Multistream rendering and instancing

In this lesson we learn how to use multistream rendering to implement GPU instancing.

Input assembler

For these tutorial lessons, we've been providing a single stream of vertex data to the input assembler. Generally the most efficient rendering is a single vertex buffer with a stride of 16, 32, or 64 bytes, but there are times when arranging the vertex data in such a layout is expensive. The Direct3D Input Assembler can therefore pull vertex information from up to 32 vertex buffers. This provides a lot of freedom in managing your vertex buffers.
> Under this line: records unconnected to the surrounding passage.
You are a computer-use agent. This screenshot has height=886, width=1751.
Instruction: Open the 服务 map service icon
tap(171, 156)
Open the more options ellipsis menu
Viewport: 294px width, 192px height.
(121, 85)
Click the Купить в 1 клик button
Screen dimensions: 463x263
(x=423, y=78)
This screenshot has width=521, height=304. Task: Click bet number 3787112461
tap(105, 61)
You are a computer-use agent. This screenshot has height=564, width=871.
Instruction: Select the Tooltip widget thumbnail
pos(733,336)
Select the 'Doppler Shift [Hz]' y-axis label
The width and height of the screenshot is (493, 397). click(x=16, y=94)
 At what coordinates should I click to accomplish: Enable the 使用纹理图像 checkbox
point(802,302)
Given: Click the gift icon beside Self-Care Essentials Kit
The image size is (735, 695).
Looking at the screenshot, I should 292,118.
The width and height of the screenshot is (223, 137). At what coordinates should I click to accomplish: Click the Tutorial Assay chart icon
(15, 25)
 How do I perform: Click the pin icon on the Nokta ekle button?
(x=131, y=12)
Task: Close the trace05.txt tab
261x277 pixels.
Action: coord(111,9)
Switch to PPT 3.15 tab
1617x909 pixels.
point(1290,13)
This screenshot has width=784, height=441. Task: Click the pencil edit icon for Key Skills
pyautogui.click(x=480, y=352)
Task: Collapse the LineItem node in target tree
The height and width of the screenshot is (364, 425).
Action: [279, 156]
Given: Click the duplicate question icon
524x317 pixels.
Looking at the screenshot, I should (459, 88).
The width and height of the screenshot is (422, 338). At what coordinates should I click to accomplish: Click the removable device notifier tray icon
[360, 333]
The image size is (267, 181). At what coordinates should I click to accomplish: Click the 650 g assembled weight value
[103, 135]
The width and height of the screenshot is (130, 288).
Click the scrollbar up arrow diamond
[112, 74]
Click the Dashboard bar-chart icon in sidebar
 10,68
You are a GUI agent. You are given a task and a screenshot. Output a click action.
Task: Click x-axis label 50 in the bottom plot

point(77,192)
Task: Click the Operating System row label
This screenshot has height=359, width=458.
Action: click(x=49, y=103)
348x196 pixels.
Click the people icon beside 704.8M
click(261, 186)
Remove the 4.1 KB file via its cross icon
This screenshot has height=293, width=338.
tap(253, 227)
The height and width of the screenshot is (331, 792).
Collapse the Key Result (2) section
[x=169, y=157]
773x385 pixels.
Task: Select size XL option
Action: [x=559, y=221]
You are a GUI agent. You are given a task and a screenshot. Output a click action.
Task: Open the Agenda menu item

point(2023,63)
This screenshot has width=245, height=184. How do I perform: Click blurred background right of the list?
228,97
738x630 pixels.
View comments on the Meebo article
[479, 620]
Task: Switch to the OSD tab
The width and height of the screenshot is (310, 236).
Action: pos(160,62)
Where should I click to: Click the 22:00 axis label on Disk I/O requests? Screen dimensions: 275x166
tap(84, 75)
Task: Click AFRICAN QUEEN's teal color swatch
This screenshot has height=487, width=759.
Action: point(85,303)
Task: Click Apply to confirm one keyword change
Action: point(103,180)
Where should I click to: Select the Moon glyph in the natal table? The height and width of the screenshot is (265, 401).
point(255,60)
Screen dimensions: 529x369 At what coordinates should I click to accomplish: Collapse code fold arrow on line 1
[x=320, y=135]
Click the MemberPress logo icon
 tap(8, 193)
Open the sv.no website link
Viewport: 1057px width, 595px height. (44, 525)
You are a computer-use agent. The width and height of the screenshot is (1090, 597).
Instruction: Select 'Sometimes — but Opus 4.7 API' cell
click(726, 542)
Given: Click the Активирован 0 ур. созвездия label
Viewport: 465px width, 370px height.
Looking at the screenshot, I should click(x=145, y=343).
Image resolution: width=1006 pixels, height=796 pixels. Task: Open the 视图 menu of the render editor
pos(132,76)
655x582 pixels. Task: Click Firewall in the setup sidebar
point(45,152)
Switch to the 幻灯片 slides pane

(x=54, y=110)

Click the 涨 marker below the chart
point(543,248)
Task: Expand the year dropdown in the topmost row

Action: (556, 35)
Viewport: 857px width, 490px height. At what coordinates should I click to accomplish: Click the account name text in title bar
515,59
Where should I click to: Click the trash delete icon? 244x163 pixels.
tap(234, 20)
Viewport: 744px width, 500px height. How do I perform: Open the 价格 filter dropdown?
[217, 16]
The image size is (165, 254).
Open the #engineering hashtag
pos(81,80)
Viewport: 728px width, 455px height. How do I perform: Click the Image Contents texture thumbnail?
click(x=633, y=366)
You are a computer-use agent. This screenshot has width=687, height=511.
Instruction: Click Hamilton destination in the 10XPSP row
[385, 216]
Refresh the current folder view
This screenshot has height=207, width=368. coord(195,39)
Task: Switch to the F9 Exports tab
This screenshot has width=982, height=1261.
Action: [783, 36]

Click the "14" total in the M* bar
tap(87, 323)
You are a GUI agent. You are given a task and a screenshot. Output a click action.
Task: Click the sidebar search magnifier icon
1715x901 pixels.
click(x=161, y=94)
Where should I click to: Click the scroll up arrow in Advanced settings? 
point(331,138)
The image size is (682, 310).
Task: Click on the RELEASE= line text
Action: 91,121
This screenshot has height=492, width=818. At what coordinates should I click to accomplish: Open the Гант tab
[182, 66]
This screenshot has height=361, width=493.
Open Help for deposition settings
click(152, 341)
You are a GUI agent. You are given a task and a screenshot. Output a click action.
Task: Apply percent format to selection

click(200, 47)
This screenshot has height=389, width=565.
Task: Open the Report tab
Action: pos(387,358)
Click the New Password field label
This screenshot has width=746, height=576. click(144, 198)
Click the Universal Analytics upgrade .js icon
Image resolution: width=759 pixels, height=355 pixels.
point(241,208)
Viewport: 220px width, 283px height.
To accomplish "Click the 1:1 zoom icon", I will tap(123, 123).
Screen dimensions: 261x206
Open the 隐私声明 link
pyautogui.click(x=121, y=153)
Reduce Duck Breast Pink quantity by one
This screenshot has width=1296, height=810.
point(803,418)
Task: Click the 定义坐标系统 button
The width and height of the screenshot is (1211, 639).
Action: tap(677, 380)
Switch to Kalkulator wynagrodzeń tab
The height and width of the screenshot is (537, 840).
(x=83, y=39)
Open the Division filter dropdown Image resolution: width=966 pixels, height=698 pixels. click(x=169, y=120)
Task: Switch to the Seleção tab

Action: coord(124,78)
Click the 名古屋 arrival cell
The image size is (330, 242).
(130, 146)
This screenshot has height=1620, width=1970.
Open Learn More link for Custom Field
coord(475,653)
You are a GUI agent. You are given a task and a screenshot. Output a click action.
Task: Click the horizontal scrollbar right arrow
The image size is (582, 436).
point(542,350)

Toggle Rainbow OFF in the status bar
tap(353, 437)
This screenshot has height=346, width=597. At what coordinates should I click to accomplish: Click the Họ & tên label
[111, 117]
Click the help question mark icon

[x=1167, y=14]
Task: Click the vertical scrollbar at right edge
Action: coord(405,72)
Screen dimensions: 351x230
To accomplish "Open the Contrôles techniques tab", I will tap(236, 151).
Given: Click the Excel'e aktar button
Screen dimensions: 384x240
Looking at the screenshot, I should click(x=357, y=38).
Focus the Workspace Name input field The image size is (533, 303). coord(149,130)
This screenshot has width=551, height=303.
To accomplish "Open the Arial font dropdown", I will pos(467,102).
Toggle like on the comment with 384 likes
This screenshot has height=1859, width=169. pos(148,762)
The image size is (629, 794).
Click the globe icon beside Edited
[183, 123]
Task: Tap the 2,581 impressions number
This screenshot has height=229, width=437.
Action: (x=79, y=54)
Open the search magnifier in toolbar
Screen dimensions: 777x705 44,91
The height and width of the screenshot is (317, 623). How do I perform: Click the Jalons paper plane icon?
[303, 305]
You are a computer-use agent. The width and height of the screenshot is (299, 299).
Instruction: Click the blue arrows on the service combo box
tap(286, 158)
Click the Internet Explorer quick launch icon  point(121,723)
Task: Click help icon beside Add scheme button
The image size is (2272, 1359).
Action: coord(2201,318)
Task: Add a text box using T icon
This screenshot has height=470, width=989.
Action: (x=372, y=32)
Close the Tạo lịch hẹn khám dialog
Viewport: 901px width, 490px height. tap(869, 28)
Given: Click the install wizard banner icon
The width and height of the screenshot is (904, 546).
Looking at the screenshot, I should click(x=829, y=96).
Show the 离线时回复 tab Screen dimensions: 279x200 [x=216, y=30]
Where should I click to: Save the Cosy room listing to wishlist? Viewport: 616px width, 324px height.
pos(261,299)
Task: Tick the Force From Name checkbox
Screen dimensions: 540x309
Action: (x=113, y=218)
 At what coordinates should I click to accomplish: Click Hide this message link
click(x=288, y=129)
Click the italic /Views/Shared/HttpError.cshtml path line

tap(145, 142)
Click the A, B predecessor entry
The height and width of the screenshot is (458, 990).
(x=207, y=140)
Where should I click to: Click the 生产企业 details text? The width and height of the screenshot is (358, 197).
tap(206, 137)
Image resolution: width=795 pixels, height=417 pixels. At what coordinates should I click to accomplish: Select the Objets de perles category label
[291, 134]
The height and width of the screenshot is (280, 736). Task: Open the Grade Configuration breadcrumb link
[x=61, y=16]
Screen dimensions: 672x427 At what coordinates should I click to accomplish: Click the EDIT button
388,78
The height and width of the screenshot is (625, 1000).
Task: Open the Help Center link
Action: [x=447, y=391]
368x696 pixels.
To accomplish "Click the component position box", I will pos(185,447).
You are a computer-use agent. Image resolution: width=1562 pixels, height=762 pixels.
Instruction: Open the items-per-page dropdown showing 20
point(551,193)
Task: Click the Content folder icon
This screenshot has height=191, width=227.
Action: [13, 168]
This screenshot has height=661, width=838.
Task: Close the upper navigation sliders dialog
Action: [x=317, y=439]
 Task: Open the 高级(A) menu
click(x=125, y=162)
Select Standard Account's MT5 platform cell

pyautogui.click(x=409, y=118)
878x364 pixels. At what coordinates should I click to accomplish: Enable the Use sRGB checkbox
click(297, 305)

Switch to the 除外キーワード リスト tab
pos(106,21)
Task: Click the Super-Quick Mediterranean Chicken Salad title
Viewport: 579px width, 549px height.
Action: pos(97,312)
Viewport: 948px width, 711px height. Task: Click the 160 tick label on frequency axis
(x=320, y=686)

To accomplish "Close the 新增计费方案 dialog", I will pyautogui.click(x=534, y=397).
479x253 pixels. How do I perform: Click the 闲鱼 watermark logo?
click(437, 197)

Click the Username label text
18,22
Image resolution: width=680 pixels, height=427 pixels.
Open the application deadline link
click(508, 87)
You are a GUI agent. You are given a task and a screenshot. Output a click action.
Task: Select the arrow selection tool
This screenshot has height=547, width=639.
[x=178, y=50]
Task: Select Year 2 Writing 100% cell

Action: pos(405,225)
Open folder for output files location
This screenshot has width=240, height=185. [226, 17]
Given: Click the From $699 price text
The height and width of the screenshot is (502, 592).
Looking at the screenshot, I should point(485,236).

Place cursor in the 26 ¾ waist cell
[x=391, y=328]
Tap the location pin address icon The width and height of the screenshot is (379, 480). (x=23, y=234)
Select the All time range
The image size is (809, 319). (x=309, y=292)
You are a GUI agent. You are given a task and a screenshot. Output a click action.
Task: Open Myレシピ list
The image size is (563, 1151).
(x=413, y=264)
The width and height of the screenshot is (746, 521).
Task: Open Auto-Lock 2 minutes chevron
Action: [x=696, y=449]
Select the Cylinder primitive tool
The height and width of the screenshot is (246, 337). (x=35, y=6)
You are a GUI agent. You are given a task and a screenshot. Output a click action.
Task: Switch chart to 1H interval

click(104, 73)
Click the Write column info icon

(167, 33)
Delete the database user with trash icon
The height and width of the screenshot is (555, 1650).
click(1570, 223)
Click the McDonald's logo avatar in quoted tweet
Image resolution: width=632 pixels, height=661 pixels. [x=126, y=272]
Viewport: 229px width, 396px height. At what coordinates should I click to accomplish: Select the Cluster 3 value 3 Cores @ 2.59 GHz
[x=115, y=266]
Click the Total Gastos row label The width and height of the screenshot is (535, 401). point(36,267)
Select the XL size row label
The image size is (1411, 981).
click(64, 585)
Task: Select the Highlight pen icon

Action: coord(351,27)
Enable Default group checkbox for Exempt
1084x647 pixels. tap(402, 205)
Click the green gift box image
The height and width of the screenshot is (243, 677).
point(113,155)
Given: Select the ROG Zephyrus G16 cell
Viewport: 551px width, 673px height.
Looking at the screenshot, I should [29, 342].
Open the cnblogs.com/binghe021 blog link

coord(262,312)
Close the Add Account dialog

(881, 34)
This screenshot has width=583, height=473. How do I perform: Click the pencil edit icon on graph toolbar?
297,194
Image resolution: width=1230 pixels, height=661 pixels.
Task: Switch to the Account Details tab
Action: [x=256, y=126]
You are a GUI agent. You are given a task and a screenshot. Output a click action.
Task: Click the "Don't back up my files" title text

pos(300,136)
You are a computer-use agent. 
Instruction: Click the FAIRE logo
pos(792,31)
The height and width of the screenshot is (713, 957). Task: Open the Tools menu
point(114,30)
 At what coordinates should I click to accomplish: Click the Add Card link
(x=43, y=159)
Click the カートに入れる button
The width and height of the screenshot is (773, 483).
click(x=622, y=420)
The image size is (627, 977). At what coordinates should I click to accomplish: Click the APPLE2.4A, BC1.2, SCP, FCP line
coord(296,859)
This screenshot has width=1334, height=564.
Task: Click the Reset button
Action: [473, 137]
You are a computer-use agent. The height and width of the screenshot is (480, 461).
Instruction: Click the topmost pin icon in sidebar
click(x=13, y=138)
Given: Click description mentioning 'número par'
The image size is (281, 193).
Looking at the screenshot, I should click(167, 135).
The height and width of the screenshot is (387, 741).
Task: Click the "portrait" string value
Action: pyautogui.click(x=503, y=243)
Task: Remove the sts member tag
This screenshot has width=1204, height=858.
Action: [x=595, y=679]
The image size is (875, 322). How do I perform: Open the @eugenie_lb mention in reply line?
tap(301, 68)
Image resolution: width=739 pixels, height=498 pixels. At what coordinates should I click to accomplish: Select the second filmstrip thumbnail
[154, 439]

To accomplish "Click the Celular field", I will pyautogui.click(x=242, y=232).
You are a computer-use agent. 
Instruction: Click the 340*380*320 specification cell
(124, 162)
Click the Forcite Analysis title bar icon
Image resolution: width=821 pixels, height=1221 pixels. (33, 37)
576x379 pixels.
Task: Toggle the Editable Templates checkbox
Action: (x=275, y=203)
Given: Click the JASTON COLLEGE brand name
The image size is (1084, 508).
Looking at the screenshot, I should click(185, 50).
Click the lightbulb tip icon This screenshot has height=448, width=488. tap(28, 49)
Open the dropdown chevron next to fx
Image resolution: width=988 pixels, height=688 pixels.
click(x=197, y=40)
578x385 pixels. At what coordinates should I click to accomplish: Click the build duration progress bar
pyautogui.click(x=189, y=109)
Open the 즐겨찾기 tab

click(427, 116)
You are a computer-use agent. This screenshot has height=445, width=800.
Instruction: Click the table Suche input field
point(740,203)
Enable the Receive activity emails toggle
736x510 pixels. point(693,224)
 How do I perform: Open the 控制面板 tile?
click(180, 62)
For example, if we return to a case from Simple rendering, here is the 'stock' vertex input layout for VertexPositionNormalTexture:

const D3D12_INPUT_ELEMENT_DESC c_InputElements[] =
{
    { "SV_Position", 0, DXGI_FORMAT_R32G32B32_FLOAT, 0, D3D12_APPEND_ALIGNED_ELEMENT, D3D12_INPUT_CLASSIFICATION_PER_VERTEX_DATA, 0 },
    { "NORMAL",      0, DXGI_FORMAT_R32G32B32_FLOAT, 0, D3D12_APPEND_ALIGNED_ELEMENT, D3D12_INPUT_CLASSIFICATION_PER_VERTEX_DATA, 0 },
    { "TEXCOORD",    0, DXGI_FORMAT_R32G32_FLOAT,    0, D3D12_APPEND_ALIGNED_ELEMENT, D3D12_INPUT_CLASSIFICATION_PER_VERTEX_DATA, 0 },
};

This describes a single vertex stream with three elements. We could instead arrange this into three VBs as follows:

// Position in VB#0, NORMAL in VB#1, TEXCOORD in VB#2
const D3D12_INPUT_ELEMENT_DESC c_InputElements[] =
{
    { "SV_Position", 0, DXGI_FORMAT_R32G32B32_FLOAT, 0, D3D12_APPEND_ALIGNED_ELEMENT, D3D12_INPUT_CLASSIFICATION_PER_VERTEX_DATA, 0 },
    { "NORMAL",      0, DXGI_FORMAT_R32G32B32_FLOAT, 1, D3D12_APPEND_ALIGNED_ELEMENT, D3D12_INPUT_CLASSIFICATION_PER_VERTEX_DATA, 0 },
    { "TEXCOORD",    0, DXGI_FORMAT_R32G32_FLOAT,    2, D3D12_APPEND_ALIGNED_ELEMENT, D3D12_INPUT_CLASSIFICATION_PER_VERTEX_DATA, 0 },
};

To render, we'd need to create an Pipeline State Object (PSO) for this input layout, and then bind the vertex buffers to each slot:

D3D12_VERTEX_BUFFER_VIEW vbViews[3] = {};
vbViews[0].BufferLocation = ...;
vbViews[0].StrideInBytes = sizeof(float) * 3;
vbViews[0].SizeInBytes = ...;

vbViews[1].BufferLocation = ...;
vbViews[1].StrideInBytes = sizeof(float) * 3;
vbViews[1].SizeInBytes = ...;

vbViews[2].BufferLocation = ...;
vbViews[2].StrideInBytes = sizeof(float) * 2;
vbViews[2].SizeInBytes = ...;

commandList->IASetVertexBuffers(0, 3, &vbViews);

Note if we are using DrawIndexed, then the same index value is used to retrieve the 'ith' element from each vertex buffer (i.e. there is only one index per vertex, and all VBs must be at least as long as the highest index value).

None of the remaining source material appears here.